The things I discussed before—such as body, mind, environment, and relationships—all matter and require careful attention. I think that in our very busy society, we do not pay enough attention to the needs of our body, to nourish it correctly and give it proper exercise. So, we have an epidemic of obesity, starting in children.

With regard to our minds, we are not thoughtful enough about the things that will help our minds stay healthy. We are ever driven to be more productive, sometimes at the expense of our own sanity and well-being. We live in a faster and faster environment, with e-mail and so much else coming at us so quickly, and we are just supposed to keep up. This can make us unhappy. Unhappiness will present itself in the body somewhere along the way. For optimal well-being, we should nourish ourselves physically, mentally, and spiritually and pay careful attention to our relationships, especially to raising our children.

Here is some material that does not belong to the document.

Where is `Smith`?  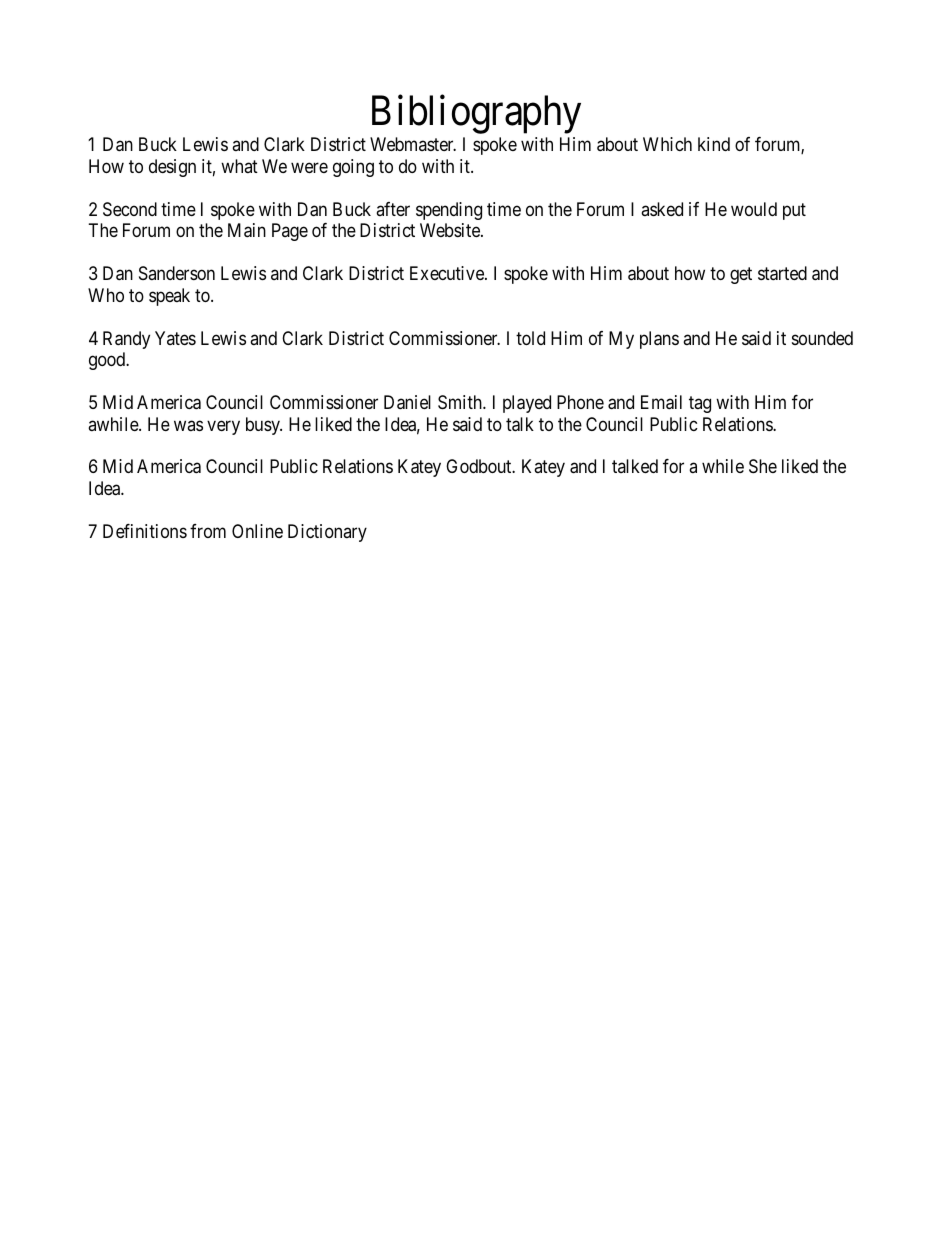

I am a strong proponent of meditation and of many Eastern philosophies, including Buddhism. Meditation has been extremely helpful in my own life. I also believe strongly in the work of psychiatrists and psychotherapists to help heal the wounds of the past, which I think are at the core of many illnesses. The better we integrate people who work with the mind and those who work with the body, so that they understand and work with each other, the faster we will come to an understanding of healing.

How do you see your role on NACCAM, and what do you hope to contribute?

I think one of the things that NACCAM does is to bring the perspectives of many people to the table. NCCAM's studies reflect that. I think I can offer a dimension both as a surgeon who researches surgical outcomes and as the only Native person on the Council. Many cultures, including those of the Native people, have traditions that reach way back. For example, Natives were the first to use vitamin C to treat scurvy and digitalis to help certain heart conditions. These cultures have wisdom that we are just beginning to think about carefully, understand, and research in the typical scientific way. It may or may not turn out to be the right model, but it's important to keep trying to understand the dimensions of that world.